We identified new photonic structures and phenomenon that are analogous to alloy crystals and the associated electronic bandgap engineering. From a set of diamond-lattice microwave photonic crystals of randomly mixed silica and alumina spheres but with a well defined mixing composition, we observed that both bandedges of the L-point bandgap monotonically shifted with very little bowing as the composition was varied. The observed results were in excellent agreement with the virtual crystal approximation theory originally developed for electronic properties of alloy crystals. This result signifies the similarity and correspondence between photonics and electronics.
© 2008 Optical Society of America
Ever since the concept of photonic crystals (PCs) emerged [1,2], we have witnessed a series of photonic analogues to the electronic phenomena. Photonic bandgap (PBG), which was first demonstrated in the microwave range , is a rather straightforward analogue to the electronic bandgap that is associated with a semiconductor. A photonic defect state within the PBG, which corresponds to an impurity state inside the electronic bandgap, was then produced by intentionally introducing a structural imperfection . This translational symmetry breaking has led to the recent development of PC-based cavity with extreme Q-value . The correspondence between photonics and electronics was culminated in the recent experimental demonstration of the Anderson localization of photons . As a new found entity of the correspondence between photonics and electronics, here we report on the mixed photonic crystals (MPCs), the photonic version of semiconductor alloys, and the associated phenomenon of PBG engineering. The history of semiconductor alloys dates back to as early as the 1950s, during which it was realized that the solid mixtures of binary compound semiconductors could be used to control some of the key material parameters. Their usage in the fabrication of functional heterostructure devices, such as laser diodes and high-speed transistors, led to the Nobel Prize in 2000 . In significant contrast, however, the photonic analogy to the mixed semiconductor system has been left unexplored thus far, despite its potential impact on the future nanophotonic structures and devices of high functionality.

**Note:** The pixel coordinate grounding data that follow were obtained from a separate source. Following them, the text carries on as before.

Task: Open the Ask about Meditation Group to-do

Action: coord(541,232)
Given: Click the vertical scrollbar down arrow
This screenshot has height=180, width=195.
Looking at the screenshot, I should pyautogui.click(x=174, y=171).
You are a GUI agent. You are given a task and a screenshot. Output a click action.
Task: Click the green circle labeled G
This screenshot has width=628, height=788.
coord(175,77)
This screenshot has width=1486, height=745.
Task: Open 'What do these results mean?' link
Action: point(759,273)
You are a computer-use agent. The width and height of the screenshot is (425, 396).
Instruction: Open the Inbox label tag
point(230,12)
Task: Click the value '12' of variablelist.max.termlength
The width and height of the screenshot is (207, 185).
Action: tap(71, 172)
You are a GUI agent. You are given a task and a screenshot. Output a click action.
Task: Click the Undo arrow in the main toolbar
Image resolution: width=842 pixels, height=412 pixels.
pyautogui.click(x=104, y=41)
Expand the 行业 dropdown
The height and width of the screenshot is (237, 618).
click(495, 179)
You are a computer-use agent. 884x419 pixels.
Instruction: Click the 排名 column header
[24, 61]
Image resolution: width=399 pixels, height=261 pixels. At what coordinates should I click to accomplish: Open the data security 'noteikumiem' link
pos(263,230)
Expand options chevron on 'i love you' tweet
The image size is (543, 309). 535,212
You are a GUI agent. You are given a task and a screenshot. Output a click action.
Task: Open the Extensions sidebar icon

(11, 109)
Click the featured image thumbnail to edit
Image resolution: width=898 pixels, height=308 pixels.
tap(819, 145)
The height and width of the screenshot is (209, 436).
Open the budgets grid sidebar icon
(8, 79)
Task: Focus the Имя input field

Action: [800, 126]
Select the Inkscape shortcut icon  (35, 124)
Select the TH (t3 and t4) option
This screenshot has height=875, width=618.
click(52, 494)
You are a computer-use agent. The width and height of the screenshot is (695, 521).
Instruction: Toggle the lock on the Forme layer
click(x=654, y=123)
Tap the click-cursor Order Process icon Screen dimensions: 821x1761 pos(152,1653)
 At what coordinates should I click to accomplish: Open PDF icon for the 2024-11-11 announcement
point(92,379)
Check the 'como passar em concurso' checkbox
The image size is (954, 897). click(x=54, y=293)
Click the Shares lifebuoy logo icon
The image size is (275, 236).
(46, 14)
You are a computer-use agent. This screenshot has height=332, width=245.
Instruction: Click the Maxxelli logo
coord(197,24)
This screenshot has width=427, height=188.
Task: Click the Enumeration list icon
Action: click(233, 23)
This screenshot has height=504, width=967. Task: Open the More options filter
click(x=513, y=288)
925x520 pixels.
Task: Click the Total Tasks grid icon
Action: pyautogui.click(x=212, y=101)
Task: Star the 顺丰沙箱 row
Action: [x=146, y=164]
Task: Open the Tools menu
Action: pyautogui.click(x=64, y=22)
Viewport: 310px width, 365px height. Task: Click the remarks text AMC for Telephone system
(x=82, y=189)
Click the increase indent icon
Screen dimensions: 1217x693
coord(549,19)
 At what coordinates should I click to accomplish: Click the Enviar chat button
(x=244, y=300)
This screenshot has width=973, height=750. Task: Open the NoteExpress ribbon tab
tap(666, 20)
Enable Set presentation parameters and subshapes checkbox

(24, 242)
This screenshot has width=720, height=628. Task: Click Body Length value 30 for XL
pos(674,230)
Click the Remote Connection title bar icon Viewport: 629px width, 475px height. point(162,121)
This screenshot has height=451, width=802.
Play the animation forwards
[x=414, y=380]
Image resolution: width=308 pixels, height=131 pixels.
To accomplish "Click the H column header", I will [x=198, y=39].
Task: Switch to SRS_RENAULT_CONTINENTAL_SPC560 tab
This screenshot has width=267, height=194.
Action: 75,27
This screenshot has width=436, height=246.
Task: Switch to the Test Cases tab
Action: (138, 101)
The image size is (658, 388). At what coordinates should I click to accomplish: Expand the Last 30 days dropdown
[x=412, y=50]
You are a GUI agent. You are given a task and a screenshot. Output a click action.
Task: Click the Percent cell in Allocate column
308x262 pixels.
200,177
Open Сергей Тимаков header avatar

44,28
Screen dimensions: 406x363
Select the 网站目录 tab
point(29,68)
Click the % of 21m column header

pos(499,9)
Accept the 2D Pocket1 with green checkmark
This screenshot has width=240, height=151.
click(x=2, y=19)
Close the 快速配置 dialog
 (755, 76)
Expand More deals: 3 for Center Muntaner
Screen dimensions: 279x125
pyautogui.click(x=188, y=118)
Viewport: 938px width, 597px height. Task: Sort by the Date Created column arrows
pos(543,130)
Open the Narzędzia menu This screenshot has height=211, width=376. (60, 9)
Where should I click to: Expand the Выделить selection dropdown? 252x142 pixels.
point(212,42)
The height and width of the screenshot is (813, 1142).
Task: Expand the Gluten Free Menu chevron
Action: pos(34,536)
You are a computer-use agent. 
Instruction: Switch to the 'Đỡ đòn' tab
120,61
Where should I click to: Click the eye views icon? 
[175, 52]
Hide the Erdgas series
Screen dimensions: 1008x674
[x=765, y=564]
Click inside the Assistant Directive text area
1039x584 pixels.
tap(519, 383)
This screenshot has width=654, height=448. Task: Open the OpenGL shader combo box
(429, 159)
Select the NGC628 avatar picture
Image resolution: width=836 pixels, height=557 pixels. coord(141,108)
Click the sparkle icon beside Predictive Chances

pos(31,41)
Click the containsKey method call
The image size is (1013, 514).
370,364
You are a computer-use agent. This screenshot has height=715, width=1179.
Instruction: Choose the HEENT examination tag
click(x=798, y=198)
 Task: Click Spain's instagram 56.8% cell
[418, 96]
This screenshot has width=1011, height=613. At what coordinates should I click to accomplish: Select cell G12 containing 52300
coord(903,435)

Previously, we proposed the existence of PBG engineering in optical frequency range, based on the experimental observation that the L-point bandgap could be tuned when equisized sub-micron spheres of silica and polystyrene were randomly mixed and self-assembled to form an MPC . Although it may be considered as an initial proof of the concept, neither mixing composition ratio nor the randomness of the colloidal MPCs could be identified or confirmed. Further, the total amount of PBG shift was only comparable to the resonance bandwidth. These experimental incompletenesses prevented us from deducing any definitive conclusion about the general properties of the MPCs. In this study, we employ an MPC system that operates at microwave frequencies. Since the feature sizes in that case are subsequently in the range of ~cm, we can directly dictate the details of the MPC structures (such as mixing composition ratio and randomness in mixing), thereby eliminating the structural unassurances that were experienced in our previous experiment with the colloidal MPCs. However, it should be recalled that the physical properties underlying the microwave MPCs should be equally valid for MPCs in optical frequencies, as the Maxwell equations are scale-invariant . In fact, the microwave structures have been actively utilized to demonstrate certain of the significant photonic properties and functionalities [1, 3, 4, 10-14], which include the first demonstration of invisibility cloak based on metamaterials .
In this study we experimentally discovered that the PBG edges of the MPCs shift monotonically with negligible bowing effect as the mixing composition ratio is varied. The observed PBG shift is in excellent agreement with the band structure calculation results based on the virtual crystal approximation (VCA), which was originally developed to model the electronic structure of alloy crystals .
2. Sample preparation
Our microwave MPC system is composed of silica (SiO2) and alumina (Al2O3) spheres nominally with equal diameter (φ=5 mm), which we abbreviate of this system as So1-xAox(0≤x≤1). As in its GaAlAs electronic counterpart, the lattice-match between the two types of constituent spheres is still important since the crystalline quality of the resultant close-packed MPCs is directly affected by it. The dielectric constants of SiO2 and Al2O3 in microwave frequencies are ~5.0 and ~9.0, respectively. The dielectric spheres are then arranged into a diamond lattice structure, which offers a relatively large PBG for a given index contrast . The diamond structure is essentially a face-centered-cubic (fcc), but with a pair of basis atoms at the sites of (0,0,0) and (¼,¼,¼), as shown in Figs. 1(a)–1(b). The diamond lattice is not the most densely packed crystal structure; thus it cannot be produced by simple stacking of hard spheres unless an appropriate mechanical support is provided. The strategy we employed in constructing the diamond lattice PC involved preparing unit plates parallel to the (111) plane and then stacking them in the  direction in a semi-self-assembly manner —Figs. 1(c)–1(e).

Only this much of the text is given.